Os primeiros filmes – e o primeiro filme perdido

Os primeiros momentos do meu primeiro reencontro com Veneza foram bons para apagar um pouco da ideia romântica que tinha da cidade. Os funcionários do aeroporto são os mais mal preparados e rudes de todos pelos quais já passei (apesar de uma ou outra exceção), tudo, TUDO é muito caro e especialmente o transporte público é caríssimo. O Vaporetto é 6,50 euros, absurdo! E como o festival é numa ilha, a de Lido, é imprescindível o uso dele. Mas como me falaram que teria um transporte gratuito (o que foi confirmado hoje), comprei só pra 3 dias, pra me prevenir.

No final do dia, voltando para o albergue, já estava encantado com a cidade. O clima da cidade é incrível, as praias do Lido são maravilhosas (qual vai ser o dia que eu vou deixar o Festival pra lá e curtir a praia? rs), e andar pela cidade é uma experiência inigualável. A noite é boa, cheio de barzinhos e restaurantes, mas duas coisas péssimas: é tudo muito caro mesmo e o que não é fecha cedo. E olha que hoje foi o dia que voltei mais cedo provavelmente.

Enfim, indo para o mais importante, o cinema. Antes de tudo, fiz confusão com a programação e acho que perdi mesmo o “The Ides of March”. Ele passou hoje de manhã para a imprensa e não será amanhã, que tem as 9h a primeira sessão do novo Polanski, “Carnage” (E eu aqui, 3 da manhã, será que consigo acordar as 7h40 pra ir? – porque demora meia hora de vapporeto pra chegar e deve dar uma fila enrome…). Mas tudo bem, o Clooney estréia em outubro em Paris e no Brasil, com o título de “Tudo Pelo Poder”
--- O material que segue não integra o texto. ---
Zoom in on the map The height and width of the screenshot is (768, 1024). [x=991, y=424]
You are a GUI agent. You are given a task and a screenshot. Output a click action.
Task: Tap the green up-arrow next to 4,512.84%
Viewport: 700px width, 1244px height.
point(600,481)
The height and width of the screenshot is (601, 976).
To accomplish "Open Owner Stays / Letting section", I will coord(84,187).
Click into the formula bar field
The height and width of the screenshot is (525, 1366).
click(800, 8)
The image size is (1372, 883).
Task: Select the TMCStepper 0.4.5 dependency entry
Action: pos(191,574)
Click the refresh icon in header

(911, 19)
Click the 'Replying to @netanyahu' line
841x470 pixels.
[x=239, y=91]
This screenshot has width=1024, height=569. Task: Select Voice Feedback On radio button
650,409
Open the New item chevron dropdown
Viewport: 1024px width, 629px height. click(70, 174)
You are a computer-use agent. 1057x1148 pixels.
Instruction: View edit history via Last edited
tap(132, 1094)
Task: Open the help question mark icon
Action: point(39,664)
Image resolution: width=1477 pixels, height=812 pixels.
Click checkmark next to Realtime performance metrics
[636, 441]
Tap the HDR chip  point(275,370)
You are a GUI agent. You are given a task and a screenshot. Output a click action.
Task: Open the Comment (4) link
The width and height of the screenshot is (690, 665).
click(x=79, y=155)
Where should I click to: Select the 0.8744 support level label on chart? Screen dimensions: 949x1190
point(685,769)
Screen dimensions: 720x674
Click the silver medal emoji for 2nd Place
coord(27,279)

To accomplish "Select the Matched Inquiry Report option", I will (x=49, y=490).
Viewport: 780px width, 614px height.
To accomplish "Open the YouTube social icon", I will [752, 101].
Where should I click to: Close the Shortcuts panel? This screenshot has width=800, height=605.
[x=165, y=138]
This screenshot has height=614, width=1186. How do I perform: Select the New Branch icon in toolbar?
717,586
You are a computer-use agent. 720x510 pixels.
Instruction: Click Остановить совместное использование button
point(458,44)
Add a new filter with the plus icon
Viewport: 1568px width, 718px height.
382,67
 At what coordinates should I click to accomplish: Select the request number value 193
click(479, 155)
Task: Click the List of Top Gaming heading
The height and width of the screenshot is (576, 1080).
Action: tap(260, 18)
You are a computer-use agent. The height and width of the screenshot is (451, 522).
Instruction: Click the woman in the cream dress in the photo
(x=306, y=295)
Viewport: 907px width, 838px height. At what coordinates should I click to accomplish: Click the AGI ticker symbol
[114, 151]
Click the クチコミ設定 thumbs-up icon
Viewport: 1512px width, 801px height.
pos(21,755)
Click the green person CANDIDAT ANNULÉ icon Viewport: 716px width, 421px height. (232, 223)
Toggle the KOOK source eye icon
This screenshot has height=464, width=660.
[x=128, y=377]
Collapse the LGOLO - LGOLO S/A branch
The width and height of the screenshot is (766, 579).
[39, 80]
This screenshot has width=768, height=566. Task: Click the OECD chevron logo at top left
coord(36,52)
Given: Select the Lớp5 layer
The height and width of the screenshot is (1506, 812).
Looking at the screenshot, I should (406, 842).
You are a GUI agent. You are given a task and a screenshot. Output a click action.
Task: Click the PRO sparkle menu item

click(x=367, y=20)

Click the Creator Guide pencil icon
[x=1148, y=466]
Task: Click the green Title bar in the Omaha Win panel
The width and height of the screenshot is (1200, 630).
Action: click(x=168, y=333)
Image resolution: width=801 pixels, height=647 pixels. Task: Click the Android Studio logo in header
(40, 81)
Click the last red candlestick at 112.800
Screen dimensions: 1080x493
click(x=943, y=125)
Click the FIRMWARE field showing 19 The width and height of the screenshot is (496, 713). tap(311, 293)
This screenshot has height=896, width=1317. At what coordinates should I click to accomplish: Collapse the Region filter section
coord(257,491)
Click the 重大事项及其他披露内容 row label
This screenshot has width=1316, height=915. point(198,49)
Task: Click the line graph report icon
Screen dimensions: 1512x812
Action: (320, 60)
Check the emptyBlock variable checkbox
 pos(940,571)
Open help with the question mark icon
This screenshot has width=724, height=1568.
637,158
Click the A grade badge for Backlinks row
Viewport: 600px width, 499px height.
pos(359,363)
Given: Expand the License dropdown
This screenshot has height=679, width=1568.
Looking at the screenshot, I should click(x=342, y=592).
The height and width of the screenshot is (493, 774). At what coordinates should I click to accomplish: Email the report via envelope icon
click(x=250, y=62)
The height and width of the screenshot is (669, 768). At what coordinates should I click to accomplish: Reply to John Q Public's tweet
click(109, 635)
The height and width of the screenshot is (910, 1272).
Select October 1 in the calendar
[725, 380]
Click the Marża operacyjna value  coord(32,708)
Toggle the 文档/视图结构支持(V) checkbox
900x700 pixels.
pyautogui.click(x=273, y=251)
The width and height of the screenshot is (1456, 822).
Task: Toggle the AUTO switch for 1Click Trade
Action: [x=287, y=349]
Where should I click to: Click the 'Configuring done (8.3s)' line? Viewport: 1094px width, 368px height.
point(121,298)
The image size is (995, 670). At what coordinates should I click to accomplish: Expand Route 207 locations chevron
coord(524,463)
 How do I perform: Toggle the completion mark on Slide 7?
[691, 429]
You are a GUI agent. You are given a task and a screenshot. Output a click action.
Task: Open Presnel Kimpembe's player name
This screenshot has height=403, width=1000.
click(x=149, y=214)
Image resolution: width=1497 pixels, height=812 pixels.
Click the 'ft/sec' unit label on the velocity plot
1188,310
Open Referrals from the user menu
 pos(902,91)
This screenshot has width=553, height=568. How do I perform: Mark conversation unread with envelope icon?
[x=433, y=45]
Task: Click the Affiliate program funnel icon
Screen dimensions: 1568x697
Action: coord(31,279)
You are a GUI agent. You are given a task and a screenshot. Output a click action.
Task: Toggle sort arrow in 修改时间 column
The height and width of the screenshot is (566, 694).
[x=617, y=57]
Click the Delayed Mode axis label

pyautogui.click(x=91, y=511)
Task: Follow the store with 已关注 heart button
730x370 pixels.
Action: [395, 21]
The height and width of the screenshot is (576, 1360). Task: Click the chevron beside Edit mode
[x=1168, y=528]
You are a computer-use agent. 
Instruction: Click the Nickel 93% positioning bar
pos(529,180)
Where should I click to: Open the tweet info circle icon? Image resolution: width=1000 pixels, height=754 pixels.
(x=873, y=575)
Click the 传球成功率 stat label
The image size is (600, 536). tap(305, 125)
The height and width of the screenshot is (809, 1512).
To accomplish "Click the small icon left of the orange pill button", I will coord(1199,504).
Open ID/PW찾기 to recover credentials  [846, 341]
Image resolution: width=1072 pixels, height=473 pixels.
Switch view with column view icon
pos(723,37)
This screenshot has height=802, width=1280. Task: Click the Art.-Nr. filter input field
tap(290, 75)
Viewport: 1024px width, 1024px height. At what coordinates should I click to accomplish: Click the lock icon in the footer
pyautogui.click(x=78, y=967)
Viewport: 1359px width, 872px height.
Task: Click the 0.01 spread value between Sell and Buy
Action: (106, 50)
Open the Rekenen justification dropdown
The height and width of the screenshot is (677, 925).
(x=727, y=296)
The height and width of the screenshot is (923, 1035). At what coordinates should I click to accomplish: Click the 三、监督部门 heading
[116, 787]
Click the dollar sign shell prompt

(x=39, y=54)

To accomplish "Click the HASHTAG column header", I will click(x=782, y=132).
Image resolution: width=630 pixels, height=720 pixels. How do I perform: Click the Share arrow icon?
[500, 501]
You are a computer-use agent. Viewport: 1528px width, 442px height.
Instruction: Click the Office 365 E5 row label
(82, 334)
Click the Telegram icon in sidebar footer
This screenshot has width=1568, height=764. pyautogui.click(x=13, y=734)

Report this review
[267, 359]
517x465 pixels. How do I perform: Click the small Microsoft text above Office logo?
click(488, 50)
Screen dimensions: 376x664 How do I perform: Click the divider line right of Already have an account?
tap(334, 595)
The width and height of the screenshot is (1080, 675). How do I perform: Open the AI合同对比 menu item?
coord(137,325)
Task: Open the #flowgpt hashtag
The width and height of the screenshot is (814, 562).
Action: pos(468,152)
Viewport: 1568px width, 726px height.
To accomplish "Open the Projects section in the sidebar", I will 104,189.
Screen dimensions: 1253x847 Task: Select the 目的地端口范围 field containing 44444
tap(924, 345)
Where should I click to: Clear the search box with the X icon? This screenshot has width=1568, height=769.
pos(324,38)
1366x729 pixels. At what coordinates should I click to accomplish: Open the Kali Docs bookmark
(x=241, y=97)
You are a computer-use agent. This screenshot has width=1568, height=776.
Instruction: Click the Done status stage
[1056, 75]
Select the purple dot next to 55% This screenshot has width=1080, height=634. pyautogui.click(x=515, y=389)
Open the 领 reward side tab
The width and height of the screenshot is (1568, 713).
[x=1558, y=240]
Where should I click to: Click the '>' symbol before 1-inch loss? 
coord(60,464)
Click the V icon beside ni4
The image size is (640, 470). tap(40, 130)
Bom, quanto aos filmes vistos… Depois do meu perrengue em pegar a credencial, consegui ver dois, o primeiro da Competição e o segundo na mostra “Giornate Degli Autori”:

“Saideke Balai” (“Warriors of the Rainbow: Seediq Bale”, Taiwan) de Te-Sheng Wei. 3/10

Um filme que causou polêmica por tratar da conquista japonesa em Taiwan no final do século XIX, acertada com o governo chinês, mas que encontrou muita resistência por parte do povo taiwanês. Com ligações óbvias e mais claras impossíveis com a situação política atual, o diretor acaba perdendo a mão, exagerando o comportamento vilanesco dos japoneses, causando uns momentos engraçados – seria intencional? Olha que em algumas partes, acho que sim… o público certamente se divertiu bastante.

Pior mesmo é quando apela pro fantástico, pois os tais guerreiros do arco-íris não tem nada a ver com o movimento gay e sim com os habitantes de uma tribo que se encontram do outro lado do arco-íris após a morte. Esse mito acaba criando cenas realmente hilárias, como a final com vários dos habitantes andando no arco-iris e uns números musicais bregas, especialmente quando o protagonista recebe a visita do pai, que já se encontra “over the rainbow”.

Quando o filme se foca na ação pura e simples até que funciona, mas ele se alonga tanto e tanto e tanto que os 150 minutos são insuportáveis e o clima é de super produção brega ao estilo Zhang Yimou atual. A produção, aliás é assinada pelo John Woo

 

“Habib Rasak Kharban” (“Habibi”, Holanda/Palestina/EUA/Emirados Árabes Unidos) de Susan Youssef 5,5/10

Os atores são ruins. MUITO. Mas se você esquecer um pouco isso, consegue acompanhar um roteiro que por mais que entra no água-com-açucar fica certinho até o final. A história é de dois palestinos apaixonados, ambos universitários, ela em Gaza (Israel), e que precisam superar os pais da moça que querem arranjar um marido rico. A história é baseada num poeta saudita do século VII, transposta para os conflitos atuais, explicitamente de 2001.

Algumas partes não funcionam, como a adesão rápida demais do irmão fã de Rocky ao Hamas e os atores estragam alguns diálogos importantes. Mas a linha não é perdida jamais, e o final é um tanto impressionante, apesar de que deveria ser melhor desenvolvido. Mas vale como o primeiro longa de uma moça árabe (não tenho certeza se palestina…) que é radicada nos EUA.